Activity:
All of the lines below should be copied word for word.

Saved data entries:

-.-.-

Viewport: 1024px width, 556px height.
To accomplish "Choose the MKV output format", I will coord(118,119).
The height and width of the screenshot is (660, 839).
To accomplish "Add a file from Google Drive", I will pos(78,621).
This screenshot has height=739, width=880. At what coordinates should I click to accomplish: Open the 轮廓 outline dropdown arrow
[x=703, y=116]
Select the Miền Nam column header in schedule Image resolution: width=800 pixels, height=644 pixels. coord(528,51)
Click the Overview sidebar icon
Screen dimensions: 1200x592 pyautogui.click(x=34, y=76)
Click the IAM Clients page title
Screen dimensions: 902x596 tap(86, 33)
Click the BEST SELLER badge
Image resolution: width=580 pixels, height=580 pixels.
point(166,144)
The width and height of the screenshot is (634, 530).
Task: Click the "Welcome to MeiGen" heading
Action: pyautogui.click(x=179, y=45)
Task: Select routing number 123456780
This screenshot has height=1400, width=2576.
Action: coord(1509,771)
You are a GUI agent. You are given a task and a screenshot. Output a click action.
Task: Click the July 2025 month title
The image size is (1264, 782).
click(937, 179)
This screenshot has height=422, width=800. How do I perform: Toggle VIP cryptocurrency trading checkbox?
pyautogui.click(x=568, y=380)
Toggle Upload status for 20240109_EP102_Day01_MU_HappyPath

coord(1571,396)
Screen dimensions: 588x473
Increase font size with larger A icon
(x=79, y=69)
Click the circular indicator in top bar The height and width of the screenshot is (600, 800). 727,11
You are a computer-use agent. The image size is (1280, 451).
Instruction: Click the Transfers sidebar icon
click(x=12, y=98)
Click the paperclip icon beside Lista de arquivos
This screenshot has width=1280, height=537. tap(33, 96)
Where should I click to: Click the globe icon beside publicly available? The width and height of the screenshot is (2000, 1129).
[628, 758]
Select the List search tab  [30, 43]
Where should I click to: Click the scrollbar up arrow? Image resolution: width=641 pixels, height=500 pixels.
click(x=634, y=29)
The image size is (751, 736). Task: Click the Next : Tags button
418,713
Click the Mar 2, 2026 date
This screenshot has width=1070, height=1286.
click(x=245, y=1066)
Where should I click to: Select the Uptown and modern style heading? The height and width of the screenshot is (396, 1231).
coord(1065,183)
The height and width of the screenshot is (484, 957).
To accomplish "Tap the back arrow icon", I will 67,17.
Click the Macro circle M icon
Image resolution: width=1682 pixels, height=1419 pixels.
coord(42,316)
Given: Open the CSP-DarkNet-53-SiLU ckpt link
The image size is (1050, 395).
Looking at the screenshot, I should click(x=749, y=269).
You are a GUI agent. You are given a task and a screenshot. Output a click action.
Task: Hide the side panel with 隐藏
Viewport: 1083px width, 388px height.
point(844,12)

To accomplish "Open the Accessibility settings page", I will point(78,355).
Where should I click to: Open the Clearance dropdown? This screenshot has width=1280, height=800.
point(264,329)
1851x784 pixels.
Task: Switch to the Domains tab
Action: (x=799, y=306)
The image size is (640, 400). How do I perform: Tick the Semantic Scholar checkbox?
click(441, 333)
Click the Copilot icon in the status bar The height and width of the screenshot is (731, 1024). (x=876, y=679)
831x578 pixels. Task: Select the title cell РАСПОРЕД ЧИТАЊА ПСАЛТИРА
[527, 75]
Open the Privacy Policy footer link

-.-.-

Task response:
Viewport: 1024px width, 556px height.
To accomplish "Choose the MKV output format", I will coord(118,119).
The height and width of the screenshot is (660, 839).
To accomplish "Add a file from Google Drive", I will pos(78,621).
This screenshot has height=739, width=880. At what coordinates should I click to accomplish: Open the 轮廓 outline dropdown arrow
[x=703, y=116]
Select the Miền Nam column header in schedule Image resolution: width=800 pixels, height=644 pixels. coord(528,51)
Click the Overview sidebar icon
Screen dimensions: 1200x592 pyautogui.click(x=34, y=76)
Click the IAM Clients page title
Screen dimensions: 902x596 tap(86, 33)
Click the BEST SELLER badge
Image resolution: width=580 pixels, height=580 pixels.
point(166,144)
The width and height of the screenshot is (634, 530).
Task: Click the "Welcome to MeiGen" heading
Action: pyautogui.click(x=179, y=45)
Task: Select routing number 123456780
This screenshot has height=1400, width=2576.
Action: coord(1509,771)
You are a GUI agent. You are given a task and a screenshot. Output a click action.
Task: Click the July 2025 month title
The image size is (1264, 782).
click(937, 179)
This screenshot has height=422, width=800. How do I perform: Toggle VIP cryptocurrency trading checkbox?
pyautogui.click(x=568, y=380)
Toggle Upload status for 20240109_EP102_Day01_MU_HappyPath

coord(1571,396)
Screen dimensions: 588x473
Increase font size with larger A icon
(x=79, y=69)
Click the circular indicator in top bar The height and width of the screenshot is (600, 800). 727,11
You are a computer-use agent. The image size is (1280, 451).
Instruction: Click the Transfers sidebar icon
click(x=12, y=98)
Click the paperclip icon beside Lista de arquivos
This screenshot has width=1280, height=537. tap(33, 96)
Where should I click to: Click the globe icon beside publicly available? The width and height of the screenshot is (2000, 1129).
[628, 758]
Select the List search tab  [30, 43]
Where should I click to: Click the scrollbar up arrow? Image resolution: width=641 pixels, height=500 pixels.
click(x=634, y=29)
The image size is (751, 736). Task: Click the Next : Tags button
418,713
Click the Mar 2, 2026 date
This screenshot has width=1070, height=1286.
click(x=245, y=1066)
Where should I click to: Select the Uptown and modern style heading? The height and width of the screenshot is (396, 1231).
coord(1065,183)
The height and width of the screenshot is (484, 957).
To accomplish "Tap the back arrow icon", I will 67,17.
Click the Macro circle M icon
Image resolution: width=1682 pixels, height=1419 pixels.
coord(42,316)
Given: Open the CSP-DarkNet-53-SiLU ckpt link
The image size is (1050, 395).
Looking at the screenshot, I should click(x=749, y=269).
You are a GUI agent. You are given a task and a screenshot. Output a click action.
Task: Hide the side panel with 隐藏
Viewport: 1083px width, 388px height.
point(844,12)

To accomplish "Open the Accessibility settings page", I will point(78,355).
Where should I click to: Open the Clearance dropdown? This screenshot has width=1280, height=800.
point(264,329)
1851x784 pixels.
Task: Switch to the Domains tab
Action: (x=799, y=306)
The image size is (640, 400). How do I perform: Tick the Semantic Scholar checkbox?
click(441, 333)
Click the Copilot icon in the status bar The height and width of the screenshot is (731, 1024). (x=876, y=679)
831x578 pixels. Task: Select the title cell РАСПОРЕД ЧИТАЊА ПСАЛТИРА
[527, 75]
Open the Privacy Policy footer link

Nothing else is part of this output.